Conversely, endogenous ANG II has been shown to control Na+ and water reabsorption in the PT through the presence of in situ receptors (29). This effect, however, depends on the hormone concentration; micropuncture and microperfusion experiments have demonstrated that physiological concentrations (from 10-12 to 10-10 M) stimulate Na+ reabsorption, whereas higher doses (10-7 M) cause inhibition, a phenomenon which produces a bell-shaped dose-response curve (21, 22, 46, 50, 51, 53, 58).

Distal tubules (DT) are also the site of ANG II receptors, as shown in microdissection (40) and cell culture studies (11). In this segment, Stop-flow (57), microperfusion (25, 33, 34, 58), and micropuncture experiments (37) detected either a decrease (37, 57), an increase (33, 34, 58), or no change (25, 26) in Na+ transport, depending on the hormone concentration utilized.

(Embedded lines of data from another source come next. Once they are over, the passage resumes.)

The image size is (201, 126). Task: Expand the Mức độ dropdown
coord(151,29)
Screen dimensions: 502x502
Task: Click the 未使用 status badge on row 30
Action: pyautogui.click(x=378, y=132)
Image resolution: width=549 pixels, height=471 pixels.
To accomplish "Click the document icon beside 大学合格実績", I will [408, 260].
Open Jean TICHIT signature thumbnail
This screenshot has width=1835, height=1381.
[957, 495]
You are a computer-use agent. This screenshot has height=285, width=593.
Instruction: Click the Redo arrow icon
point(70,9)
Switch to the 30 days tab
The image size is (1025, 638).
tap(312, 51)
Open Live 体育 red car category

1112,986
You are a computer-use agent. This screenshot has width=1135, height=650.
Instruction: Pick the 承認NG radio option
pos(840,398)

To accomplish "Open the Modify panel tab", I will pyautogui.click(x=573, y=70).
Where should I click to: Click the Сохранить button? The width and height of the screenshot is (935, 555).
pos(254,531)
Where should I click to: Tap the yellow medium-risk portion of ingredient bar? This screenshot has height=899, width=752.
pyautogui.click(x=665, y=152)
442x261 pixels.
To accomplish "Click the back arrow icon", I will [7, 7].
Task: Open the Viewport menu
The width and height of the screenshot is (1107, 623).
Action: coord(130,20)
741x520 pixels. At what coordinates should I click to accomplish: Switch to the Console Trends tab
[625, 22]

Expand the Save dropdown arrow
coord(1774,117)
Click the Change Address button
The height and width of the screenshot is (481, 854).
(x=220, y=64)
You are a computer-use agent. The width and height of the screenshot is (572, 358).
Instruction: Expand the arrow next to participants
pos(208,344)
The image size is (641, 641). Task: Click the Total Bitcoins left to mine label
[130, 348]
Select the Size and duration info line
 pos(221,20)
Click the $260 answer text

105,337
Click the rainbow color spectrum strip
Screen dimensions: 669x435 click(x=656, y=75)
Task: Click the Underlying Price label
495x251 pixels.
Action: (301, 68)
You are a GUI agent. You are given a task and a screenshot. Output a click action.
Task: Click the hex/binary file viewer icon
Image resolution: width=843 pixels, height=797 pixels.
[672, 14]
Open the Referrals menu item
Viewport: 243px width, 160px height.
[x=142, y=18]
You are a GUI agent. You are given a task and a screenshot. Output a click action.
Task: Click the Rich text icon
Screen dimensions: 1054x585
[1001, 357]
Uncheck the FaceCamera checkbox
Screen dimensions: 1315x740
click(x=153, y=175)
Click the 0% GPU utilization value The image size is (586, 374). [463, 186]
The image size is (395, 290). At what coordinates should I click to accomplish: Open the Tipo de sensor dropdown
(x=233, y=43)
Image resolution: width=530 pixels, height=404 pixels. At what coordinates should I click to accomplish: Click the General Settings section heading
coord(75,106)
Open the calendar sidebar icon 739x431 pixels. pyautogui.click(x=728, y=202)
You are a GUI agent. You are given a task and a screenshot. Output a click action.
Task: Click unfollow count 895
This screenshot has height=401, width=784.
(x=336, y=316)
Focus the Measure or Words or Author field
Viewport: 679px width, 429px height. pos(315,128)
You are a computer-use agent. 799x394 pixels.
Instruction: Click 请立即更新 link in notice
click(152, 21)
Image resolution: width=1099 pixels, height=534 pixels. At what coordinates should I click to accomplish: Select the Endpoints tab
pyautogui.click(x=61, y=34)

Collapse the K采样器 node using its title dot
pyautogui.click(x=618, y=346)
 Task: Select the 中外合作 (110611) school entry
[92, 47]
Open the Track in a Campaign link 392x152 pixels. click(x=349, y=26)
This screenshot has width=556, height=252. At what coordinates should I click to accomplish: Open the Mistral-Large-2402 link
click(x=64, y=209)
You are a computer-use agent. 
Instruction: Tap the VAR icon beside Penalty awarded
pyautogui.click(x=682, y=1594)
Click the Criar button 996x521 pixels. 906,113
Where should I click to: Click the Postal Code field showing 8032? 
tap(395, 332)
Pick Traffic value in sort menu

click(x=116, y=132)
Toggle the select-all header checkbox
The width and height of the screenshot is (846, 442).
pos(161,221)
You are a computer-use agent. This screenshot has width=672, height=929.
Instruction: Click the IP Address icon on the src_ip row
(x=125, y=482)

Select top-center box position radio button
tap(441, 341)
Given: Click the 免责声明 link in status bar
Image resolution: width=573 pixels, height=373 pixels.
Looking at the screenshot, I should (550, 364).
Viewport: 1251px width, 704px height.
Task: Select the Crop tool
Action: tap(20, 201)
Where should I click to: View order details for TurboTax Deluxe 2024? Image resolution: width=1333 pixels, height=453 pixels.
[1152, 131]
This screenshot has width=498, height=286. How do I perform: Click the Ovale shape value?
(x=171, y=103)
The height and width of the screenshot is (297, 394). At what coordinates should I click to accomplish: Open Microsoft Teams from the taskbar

In contrast to this abundant literature concerning the action of ANG II on Na+ reabsorption, very few studies hve questioned its role in Ca2+ transport. Romero et al. (46) suggested that the negative effect of high hormone concentrations on Na+ transport might be due to Ca2+ entry into the cell, but such a hypothesis has never been clearly confirmed. A study using voltage-clamp techniques in cardiac myocytes (13) showed that intracellular administration of ANG II increased Ca2+ cell content, but probably through a protein kinase C (PKC) activation rather than a change in membrane Ca2+ permeability. In adrenal glomerulosa cells, however, Maturana et al. (38) recently reported that high doses of ANG II (100 nM) induced a marked inhibition of L-type Ca2+ channel current.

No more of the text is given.